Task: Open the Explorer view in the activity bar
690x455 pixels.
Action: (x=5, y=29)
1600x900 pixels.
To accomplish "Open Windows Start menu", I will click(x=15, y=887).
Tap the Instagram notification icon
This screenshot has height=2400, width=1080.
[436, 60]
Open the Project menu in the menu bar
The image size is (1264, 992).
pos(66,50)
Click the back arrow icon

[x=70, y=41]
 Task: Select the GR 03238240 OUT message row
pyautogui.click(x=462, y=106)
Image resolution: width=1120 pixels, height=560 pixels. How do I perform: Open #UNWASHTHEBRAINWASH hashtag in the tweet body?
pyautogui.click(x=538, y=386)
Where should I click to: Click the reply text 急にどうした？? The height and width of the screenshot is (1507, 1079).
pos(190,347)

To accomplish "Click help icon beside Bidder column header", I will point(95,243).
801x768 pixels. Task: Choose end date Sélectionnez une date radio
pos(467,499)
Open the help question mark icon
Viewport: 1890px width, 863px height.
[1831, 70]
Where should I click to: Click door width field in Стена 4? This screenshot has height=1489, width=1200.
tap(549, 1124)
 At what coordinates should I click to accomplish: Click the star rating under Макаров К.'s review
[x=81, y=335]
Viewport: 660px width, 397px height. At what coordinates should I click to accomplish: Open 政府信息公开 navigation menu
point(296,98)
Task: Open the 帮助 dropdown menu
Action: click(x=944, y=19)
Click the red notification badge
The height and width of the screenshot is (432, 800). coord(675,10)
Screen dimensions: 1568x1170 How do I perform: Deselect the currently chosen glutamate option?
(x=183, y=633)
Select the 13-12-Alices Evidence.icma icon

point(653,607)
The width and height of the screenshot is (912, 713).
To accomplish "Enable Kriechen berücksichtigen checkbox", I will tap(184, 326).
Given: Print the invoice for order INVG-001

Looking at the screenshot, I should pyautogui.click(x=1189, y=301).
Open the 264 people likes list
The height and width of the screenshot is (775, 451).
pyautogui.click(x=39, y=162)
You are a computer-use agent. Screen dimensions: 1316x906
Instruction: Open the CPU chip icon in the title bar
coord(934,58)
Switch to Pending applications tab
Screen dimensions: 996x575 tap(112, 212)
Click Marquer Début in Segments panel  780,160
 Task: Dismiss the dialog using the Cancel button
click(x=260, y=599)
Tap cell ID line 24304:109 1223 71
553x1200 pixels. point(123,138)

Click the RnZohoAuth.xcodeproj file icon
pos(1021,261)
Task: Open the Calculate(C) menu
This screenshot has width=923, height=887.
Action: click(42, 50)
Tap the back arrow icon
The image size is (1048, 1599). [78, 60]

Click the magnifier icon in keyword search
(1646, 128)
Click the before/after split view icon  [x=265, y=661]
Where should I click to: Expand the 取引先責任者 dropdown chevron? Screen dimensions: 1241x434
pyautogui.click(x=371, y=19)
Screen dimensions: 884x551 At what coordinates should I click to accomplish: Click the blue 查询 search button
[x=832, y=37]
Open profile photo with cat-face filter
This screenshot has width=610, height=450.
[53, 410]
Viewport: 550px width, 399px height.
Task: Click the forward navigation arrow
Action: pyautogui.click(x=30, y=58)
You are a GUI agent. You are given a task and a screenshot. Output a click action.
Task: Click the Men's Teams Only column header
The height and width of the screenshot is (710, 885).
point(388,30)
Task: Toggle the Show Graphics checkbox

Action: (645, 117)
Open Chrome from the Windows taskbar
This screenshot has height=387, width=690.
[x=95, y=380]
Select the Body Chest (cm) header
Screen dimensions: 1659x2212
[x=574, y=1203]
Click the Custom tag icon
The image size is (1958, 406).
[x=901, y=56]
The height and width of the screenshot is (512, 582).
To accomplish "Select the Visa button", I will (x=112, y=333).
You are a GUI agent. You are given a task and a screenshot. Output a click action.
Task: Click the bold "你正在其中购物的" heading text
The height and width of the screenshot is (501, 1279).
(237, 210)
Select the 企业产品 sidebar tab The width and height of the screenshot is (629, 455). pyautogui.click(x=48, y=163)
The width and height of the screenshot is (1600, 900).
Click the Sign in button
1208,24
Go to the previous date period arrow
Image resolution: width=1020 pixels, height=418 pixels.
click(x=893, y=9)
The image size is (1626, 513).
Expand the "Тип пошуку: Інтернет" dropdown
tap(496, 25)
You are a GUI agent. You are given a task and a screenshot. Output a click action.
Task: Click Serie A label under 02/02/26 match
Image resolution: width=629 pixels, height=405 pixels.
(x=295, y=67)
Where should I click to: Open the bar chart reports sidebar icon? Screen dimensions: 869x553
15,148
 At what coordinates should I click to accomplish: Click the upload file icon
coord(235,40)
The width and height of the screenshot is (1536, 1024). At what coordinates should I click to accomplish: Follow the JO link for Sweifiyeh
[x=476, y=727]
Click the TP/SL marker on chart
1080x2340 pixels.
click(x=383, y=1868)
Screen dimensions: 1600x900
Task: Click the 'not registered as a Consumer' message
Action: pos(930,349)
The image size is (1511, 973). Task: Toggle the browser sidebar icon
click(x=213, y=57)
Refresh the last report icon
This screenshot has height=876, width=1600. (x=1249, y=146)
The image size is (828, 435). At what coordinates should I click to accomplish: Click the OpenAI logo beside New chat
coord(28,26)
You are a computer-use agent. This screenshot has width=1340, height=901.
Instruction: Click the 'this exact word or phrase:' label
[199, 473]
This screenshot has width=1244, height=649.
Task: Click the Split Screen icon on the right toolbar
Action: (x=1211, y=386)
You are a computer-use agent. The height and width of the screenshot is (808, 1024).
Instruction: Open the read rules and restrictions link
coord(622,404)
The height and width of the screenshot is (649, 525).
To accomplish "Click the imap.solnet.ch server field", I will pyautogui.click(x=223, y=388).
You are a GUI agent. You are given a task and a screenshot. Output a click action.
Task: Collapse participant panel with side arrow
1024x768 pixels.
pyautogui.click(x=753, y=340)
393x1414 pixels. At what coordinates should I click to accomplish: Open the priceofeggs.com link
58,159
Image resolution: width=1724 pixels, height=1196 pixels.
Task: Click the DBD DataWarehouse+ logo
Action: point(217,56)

* _WORK ORDER_
In the listing above, locate the line containing "Switch to Pending applications tab" and the line containing "Open profile photo with cat-face filter". Extract those two lines and every line between them, exactly as written, and only those.

* _OUTPUT OF THE EXERCISE_
Switch to Pending applications tab
Screen dimensions: 996x575 tap(112, 212)
Click Marquer Début in Segments panel  780,160
 Task: Dismiss the dialog using the Cancel button
click(x=260, y=599)
Tap cell ID line 24304:109 1223 71
553x1200 pixels. point(123,138)

Click the RnZohoAuth.xcodeproj file icon
pos(1021,261)
Task: Open the Calculate(C) menu
This screenshot has width=923, height=887.
Action: click(42, 50)
Tap the back arrow icon
The image size is (1048, 1599). [78, 60]

Click the magnifier icon in keyword search
(1646, 128)
Click the before/after split view icon  [x=265, y=661]
Where should I click to: Expand the 取引先責任者 dropdown chevron? Screen dimensions: 1241x434
pyautogui.click(x=371, y=19)
Screen dimensions: 884x551 At what coordinates should I click to accomplish: Click the blue 查询 search button
[x=832, y=37]
Open profile photo with cat-face filter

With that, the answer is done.